> Exercise directions: The response must be the exact lines from the line holding "You are a GUI" through the end of the entries, with no pictures and nothing else.

> Dataset:

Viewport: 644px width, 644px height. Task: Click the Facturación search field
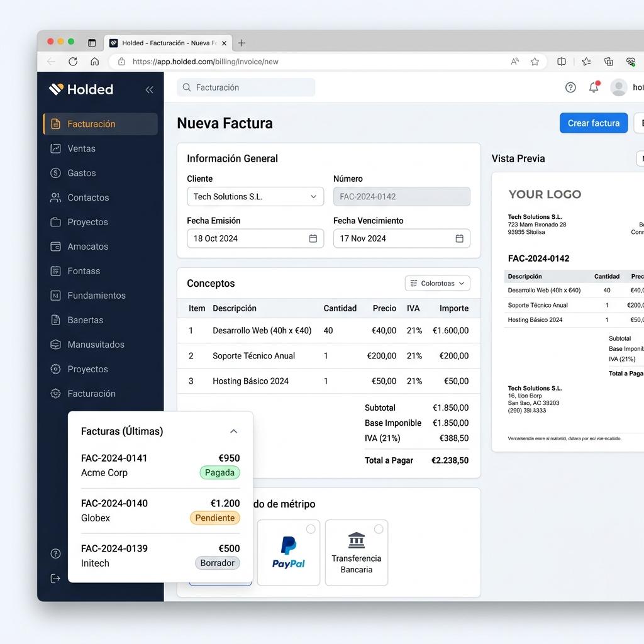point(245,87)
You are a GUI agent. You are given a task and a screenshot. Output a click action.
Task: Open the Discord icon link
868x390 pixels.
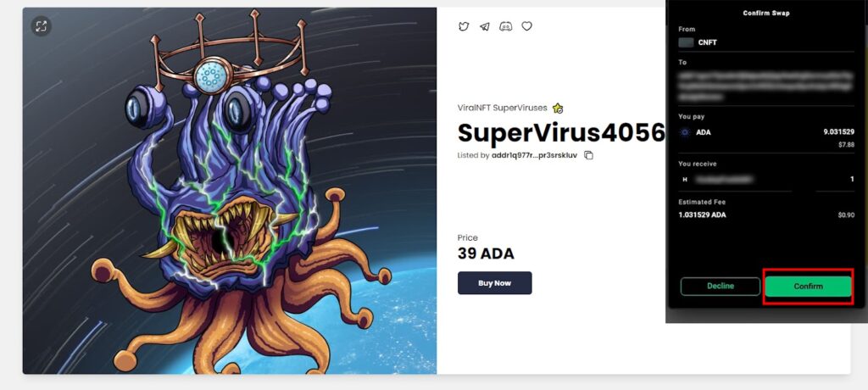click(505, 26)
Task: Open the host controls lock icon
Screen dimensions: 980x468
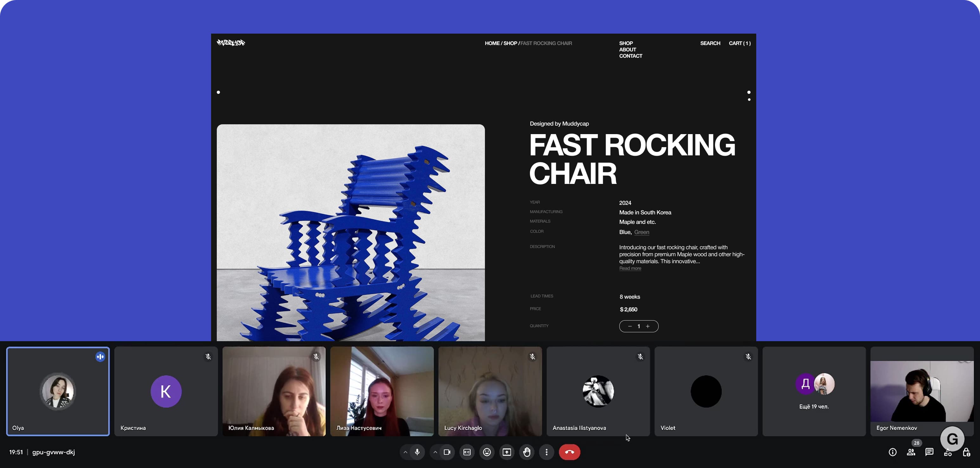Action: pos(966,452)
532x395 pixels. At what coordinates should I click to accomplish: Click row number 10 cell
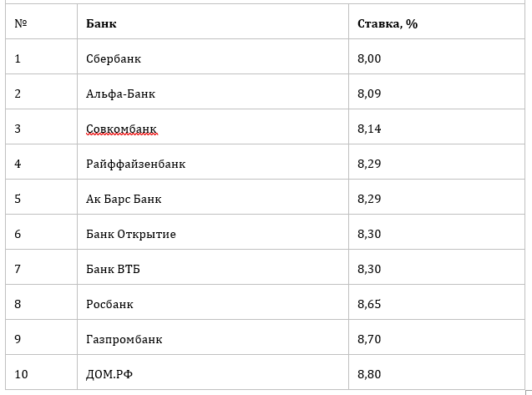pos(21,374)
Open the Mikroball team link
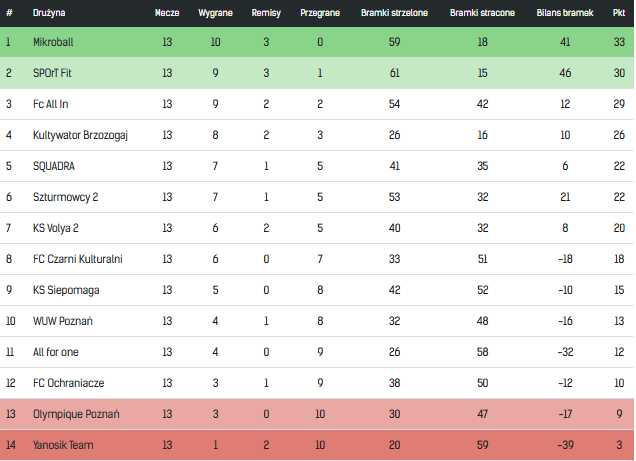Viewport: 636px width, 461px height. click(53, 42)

> Written answer:
You are a GUI agent. You are given a task and a screenshot. Output a click action.
Task: Open the Discord icon link
868x390 pixels.
click(505, 26)
Task: Open the host controls lock icon
Screen dimensions: 980x468
Action: pos(966,452)
532x395 pixels. At what coordinates should I click to accomplish: Click row number 10 cell
pos(21,374)
Open the Mikroball team link
Viewport: 636px width, 461px height. click(53, 42)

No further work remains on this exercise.